START Document passage
This series brings together leading researchers from the UK, America, Australia and Europe with those working on methodologies for mapping the future in the public, private and third sectors. It provides a forum for the exchange of ideas and information and stimulates debate and discussion with the aim of forging a new research agenda on futures.

In particular, the series will examine the extent to which austerity fundamentally alters conceptions of futures and explore the social and cultural effects of this shift. Questions we will consider include:

  • does austerity affect life narratives, hopes for children, the behaviour of consumers and savers, political activism, financial capitalism, calculations for insurance, and faith in religion? If so, how?
  • In what ways do the futures that are imagined map onto or recreate social inequalities and differences?
  • Are the futures of some people more likely to (be seen to) decline or stagnate?
  • Are some areas exempt from these pessimistic forecasts?
  • Even in times of austerity, is hope still invested in the promise of science and technology to overcome today’s social problems?

We’re also interested in how the current economic downturn in a number of economies impacts on the expectations people have about risky and unproven technologies. What kinds of responsibility and/or reflexivity towards the future are scientists, policy-makers, engineers, designers and users encouraged to take? What challenges does the current economic environment pose for those who wish to enrol others in a particular vision of the future? How do these challenges require co-operation, on a local or global scale?
END Document passage
Task set
(1) Using the seminar series description, say whether each statement agrees with it, answering yes or no and quoting the deciding words: (a) the series includes researchers from Australia; (b) the series will consider whether austerity affects faith in religion; (c) the series is limited to people working in the public sector.
(2) Pick up the seminar series description where it stops and continue it.
This material has no connection to the seminar series description.
START Dataset excerpts
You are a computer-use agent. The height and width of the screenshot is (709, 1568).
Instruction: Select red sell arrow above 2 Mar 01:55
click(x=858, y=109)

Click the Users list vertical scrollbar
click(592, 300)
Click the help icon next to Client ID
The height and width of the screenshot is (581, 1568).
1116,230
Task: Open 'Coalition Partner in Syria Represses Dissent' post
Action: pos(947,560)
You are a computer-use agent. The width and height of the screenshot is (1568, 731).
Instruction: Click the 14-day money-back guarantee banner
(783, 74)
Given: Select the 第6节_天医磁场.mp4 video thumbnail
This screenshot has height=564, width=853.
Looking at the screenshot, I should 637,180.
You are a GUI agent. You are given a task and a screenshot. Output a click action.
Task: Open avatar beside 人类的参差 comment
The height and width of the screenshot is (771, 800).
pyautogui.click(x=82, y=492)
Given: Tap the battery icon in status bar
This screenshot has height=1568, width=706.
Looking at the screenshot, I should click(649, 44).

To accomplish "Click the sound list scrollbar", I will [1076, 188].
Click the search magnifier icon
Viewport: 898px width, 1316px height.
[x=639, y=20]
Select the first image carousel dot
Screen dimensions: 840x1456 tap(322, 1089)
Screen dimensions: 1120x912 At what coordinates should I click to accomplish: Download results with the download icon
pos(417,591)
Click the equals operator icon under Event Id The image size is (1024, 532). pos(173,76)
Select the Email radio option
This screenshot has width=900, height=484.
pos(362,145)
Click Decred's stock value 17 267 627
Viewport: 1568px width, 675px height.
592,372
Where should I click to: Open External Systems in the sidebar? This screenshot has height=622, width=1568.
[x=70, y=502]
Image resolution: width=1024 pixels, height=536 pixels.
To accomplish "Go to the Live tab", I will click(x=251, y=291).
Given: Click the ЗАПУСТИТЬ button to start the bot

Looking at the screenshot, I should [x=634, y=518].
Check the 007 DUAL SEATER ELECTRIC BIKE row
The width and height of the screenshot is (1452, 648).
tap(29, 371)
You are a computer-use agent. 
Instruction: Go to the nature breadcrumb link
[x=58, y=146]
END Dataset excerpts
Answers for each item
(1)
(a) Yes: "leading researchers from the UK, America, Australia and Europe"
(b) Yes: "calculations for insurance, and faith in religion"
(c) No: "in the public, private and third sectors"

(2)
Through the prism of austerity, the series will attend to how visions, expectations and promises about the future are performative; certain futures are ‘presenced’ through technologies of modelling, forecasting and planning across a wide range of fields including security, science, health and medicine, new media, design, engineering, and urban and population unrest. This includes not only positive futures but also those that we wish to avoid.

The series examines how the future is becoming increasingly important to experiences of the present. The presumption that the future is not likely to be better – richer, healthier, happier – than the present also raises significant questions for how the present is experienced and the past understood. The series therefore considers what conceptions of the future tell us about today, and examines the complex relationships between the past, present and future.